§ **DATA EXTRACTS**
----------

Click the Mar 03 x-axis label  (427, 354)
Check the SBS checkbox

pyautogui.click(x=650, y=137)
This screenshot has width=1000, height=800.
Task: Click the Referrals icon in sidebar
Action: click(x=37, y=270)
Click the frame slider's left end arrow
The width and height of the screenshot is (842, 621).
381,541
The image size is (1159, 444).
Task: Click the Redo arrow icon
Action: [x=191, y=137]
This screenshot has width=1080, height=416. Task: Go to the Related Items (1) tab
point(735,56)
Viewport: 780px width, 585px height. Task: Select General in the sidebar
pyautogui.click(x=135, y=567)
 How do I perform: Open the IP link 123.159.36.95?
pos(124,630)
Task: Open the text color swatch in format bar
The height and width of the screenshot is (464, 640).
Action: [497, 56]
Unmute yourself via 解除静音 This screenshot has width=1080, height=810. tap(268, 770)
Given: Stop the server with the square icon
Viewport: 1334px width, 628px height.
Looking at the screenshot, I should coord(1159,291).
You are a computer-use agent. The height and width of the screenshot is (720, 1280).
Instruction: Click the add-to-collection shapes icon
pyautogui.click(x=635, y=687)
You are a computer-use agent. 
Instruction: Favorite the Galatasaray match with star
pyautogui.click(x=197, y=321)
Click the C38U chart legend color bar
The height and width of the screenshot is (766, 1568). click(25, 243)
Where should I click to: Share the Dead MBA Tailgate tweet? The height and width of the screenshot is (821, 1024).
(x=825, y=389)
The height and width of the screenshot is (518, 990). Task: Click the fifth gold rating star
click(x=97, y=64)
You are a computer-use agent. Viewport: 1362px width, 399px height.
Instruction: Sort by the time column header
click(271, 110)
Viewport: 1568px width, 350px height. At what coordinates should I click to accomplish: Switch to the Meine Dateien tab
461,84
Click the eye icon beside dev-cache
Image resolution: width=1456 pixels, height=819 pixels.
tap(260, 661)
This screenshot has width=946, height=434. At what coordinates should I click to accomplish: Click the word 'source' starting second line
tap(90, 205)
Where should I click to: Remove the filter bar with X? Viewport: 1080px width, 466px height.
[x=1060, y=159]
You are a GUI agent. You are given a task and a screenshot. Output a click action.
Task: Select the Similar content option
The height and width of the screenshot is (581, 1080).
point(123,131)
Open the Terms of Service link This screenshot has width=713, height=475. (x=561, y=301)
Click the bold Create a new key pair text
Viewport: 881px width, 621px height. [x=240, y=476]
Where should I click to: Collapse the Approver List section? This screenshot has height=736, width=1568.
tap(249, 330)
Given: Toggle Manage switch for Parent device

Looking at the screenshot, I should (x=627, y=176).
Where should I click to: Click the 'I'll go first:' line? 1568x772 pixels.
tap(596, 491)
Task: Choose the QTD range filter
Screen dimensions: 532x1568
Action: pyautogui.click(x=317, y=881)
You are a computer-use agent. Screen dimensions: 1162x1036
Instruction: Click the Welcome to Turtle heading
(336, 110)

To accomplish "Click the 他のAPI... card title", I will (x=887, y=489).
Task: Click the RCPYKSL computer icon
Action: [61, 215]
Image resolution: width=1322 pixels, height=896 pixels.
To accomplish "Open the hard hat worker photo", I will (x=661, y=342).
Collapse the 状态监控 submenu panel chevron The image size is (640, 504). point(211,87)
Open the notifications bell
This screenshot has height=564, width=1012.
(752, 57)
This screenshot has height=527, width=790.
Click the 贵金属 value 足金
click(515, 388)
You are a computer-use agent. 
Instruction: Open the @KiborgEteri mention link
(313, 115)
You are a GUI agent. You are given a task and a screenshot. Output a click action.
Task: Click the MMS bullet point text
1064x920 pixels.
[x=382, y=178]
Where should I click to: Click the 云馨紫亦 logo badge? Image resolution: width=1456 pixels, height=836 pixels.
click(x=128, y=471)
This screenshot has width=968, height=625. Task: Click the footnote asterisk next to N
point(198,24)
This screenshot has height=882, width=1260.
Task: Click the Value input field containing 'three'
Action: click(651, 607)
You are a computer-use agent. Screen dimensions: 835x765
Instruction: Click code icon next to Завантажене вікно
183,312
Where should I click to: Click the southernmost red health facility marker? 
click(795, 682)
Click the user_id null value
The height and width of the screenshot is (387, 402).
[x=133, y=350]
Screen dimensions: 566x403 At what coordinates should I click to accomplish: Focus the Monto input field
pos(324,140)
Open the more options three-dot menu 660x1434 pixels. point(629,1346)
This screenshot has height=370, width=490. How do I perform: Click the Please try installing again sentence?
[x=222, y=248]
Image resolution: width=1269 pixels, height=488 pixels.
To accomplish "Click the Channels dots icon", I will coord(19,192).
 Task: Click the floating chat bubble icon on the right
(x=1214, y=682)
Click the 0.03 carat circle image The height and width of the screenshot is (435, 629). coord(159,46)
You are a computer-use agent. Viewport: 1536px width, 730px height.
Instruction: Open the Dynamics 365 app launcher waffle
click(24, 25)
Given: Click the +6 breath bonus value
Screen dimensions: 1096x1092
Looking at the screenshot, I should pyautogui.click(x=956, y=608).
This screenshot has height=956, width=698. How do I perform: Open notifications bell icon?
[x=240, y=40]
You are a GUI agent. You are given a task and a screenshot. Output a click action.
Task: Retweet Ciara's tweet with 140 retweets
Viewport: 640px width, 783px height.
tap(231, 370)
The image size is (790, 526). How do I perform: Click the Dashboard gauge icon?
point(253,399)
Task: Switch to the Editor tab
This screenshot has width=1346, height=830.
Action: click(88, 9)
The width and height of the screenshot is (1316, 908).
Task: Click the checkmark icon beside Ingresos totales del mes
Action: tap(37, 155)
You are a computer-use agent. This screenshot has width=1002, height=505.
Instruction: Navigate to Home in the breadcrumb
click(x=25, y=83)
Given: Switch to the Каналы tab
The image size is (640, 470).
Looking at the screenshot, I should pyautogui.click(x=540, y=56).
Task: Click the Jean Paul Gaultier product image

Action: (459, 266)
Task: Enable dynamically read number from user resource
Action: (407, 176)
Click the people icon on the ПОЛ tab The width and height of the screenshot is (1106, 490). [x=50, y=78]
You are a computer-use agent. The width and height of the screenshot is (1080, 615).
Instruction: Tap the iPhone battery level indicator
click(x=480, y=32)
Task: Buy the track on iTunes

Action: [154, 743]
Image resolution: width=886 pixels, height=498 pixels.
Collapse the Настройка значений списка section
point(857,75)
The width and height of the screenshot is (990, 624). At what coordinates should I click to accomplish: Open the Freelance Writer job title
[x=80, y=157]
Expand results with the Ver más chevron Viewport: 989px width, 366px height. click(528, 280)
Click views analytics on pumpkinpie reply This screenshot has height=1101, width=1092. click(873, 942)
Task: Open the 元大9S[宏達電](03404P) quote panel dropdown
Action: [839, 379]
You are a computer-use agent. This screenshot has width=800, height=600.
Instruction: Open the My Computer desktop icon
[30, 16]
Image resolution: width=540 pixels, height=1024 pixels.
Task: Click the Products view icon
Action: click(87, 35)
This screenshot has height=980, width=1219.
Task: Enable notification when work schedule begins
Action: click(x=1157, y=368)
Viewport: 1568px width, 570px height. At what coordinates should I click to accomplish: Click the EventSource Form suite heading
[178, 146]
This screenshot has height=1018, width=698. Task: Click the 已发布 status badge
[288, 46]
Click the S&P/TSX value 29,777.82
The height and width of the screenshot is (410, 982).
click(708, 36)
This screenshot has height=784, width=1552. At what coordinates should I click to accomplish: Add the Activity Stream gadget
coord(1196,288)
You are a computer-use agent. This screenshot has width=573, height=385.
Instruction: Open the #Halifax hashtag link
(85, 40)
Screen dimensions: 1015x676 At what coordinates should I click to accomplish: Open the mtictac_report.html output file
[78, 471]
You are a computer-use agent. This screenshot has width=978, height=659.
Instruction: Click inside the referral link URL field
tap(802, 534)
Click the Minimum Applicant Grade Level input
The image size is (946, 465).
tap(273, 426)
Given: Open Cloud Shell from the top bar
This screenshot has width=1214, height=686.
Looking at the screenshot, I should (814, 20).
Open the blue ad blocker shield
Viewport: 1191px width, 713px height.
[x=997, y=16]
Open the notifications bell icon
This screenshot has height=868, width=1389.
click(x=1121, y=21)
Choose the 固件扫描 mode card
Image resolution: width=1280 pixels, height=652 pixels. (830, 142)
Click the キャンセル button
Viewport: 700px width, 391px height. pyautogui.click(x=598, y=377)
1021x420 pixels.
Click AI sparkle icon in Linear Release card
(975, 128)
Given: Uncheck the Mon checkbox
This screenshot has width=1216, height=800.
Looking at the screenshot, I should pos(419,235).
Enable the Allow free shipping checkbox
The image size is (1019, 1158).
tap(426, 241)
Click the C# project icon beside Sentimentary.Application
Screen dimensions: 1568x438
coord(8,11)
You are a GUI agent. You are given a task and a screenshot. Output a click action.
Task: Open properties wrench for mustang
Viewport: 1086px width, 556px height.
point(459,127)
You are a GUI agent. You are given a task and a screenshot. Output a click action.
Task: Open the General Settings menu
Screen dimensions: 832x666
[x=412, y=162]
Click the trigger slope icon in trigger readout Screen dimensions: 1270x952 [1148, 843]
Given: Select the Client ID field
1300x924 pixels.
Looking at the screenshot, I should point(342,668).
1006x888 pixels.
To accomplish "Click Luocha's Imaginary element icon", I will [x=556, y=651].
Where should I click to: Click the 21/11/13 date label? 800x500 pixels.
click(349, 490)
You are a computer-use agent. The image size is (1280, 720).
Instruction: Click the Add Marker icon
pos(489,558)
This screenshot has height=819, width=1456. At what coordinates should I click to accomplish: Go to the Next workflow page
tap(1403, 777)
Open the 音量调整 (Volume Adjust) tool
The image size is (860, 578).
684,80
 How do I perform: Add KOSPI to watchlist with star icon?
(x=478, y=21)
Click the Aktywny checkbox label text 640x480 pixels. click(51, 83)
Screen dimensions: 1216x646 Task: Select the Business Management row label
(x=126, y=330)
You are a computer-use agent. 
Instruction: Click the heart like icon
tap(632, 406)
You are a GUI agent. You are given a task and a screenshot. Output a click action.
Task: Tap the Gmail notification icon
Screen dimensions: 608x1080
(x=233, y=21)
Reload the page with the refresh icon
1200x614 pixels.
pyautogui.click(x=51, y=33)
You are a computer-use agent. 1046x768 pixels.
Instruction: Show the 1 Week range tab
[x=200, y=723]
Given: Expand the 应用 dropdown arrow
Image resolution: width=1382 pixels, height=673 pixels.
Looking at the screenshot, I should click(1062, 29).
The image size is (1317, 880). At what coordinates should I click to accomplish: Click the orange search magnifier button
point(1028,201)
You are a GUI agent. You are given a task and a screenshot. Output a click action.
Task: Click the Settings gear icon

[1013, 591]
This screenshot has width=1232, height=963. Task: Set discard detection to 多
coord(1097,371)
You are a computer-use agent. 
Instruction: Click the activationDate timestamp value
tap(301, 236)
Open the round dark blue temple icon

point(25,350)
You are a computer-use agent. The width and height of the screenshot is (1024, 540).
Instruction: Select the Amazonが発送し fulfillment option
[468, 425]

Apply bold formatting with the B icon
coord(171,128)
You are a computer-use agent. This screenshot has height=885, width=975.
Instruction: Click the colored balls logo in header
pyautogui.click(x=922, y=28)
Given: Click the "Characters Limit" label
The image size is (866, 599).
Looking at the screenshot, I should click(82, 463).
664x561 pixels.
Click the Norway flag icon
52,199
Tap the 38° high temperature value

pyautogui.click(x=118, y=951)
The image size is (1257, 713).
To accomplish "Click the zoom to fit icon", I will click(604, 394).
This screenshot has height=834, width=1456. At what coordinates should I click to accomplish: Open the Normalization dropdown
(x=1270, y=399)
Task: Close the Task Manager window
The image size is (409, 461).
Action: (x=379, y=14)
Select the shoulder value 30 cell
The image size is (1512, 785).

----------

§ **ASSIGNMENT**
Within the entries above, find the string "Expand" and return each line that holds it.

§ **FINAL ANSWER**
Expand results with the Ver más chevron Viewport: 989px width, 366px height. click(528, 280)
Given: Expand the 应用 dropdown arrow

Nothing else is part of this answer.